We are all One. We cannot try to separate and still feel whole. We cannot isolate what “he does, she does” from ourselves. All of this is arising to be held. And then.. it will not have to “react to.” Our duty is to protect ourselves and all of those around us by staying with, breathing with, knowing with. Whatever it is. We are not alone and we cannot allow others to be alone. I pray that we hold all that we are in soft and open presence, not afraid to touch parts of ourselves or another as though they were sacred. We are all in this together. If we’re not, none of us will win. We are not free until all of us are FREE. We can plug into Source, which holds our oneness in a matrix of truth. In this we are all held and uplifted. But if I separate from myself, I separate from you & from source. If i separate from you, I separate from myself and from God. And if I separate from God, I separate us both from our divinity, which is the greatest loss.. the loss of our goodness, our essence, our perfection, our preciousness, our oneness. So, I try not to hide from me or you anymore.
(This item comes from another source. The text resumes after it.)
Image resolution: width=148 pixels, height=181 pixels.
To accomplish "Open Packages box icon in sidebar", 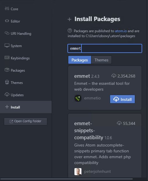I will tap(7, 70).
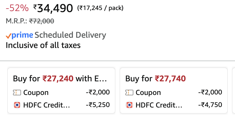Click the struck-through ₹72,000 M.R.P.

(x=41, y=21)
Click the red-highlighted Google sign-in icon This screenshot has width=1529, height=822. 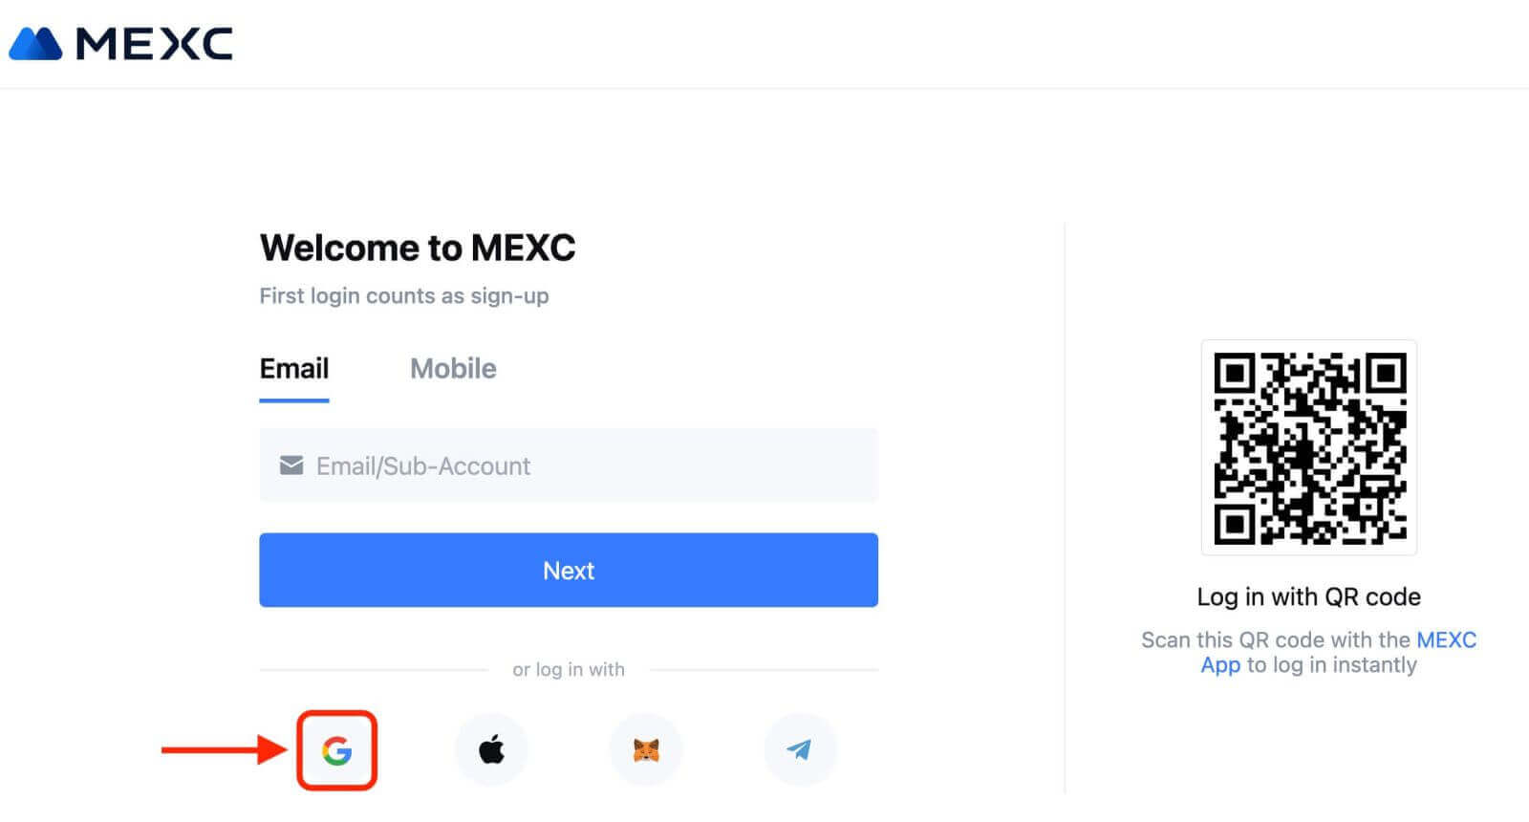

There’s no power in that.
The last month I have felt more freedom, more bliss, than I’ve ever felt, with almost NO suffering. I let go of my negative stories, the attachments to wounds of my past- anything that wasn’t of Truth, moment-to-moment. I’m so happy because I’ve let Source move through me- I’ve given up my own agendas and let go. And the power and love and light coming through me is unrecognizable. I gave my life to Oneness. And I guess I still am, with a little wobble:) I’ve moved back to believing in my connection to God more than the voices of my suffering. I let go. And then I gain everything I’ve ever wanted that I didn’t know was possible.
I thank God for my lessons, for the opportunity to find Home again, in love.
This, below, is a picture of our original nervous system.
Perfect, like a true prayer. The breath of God breathes us all.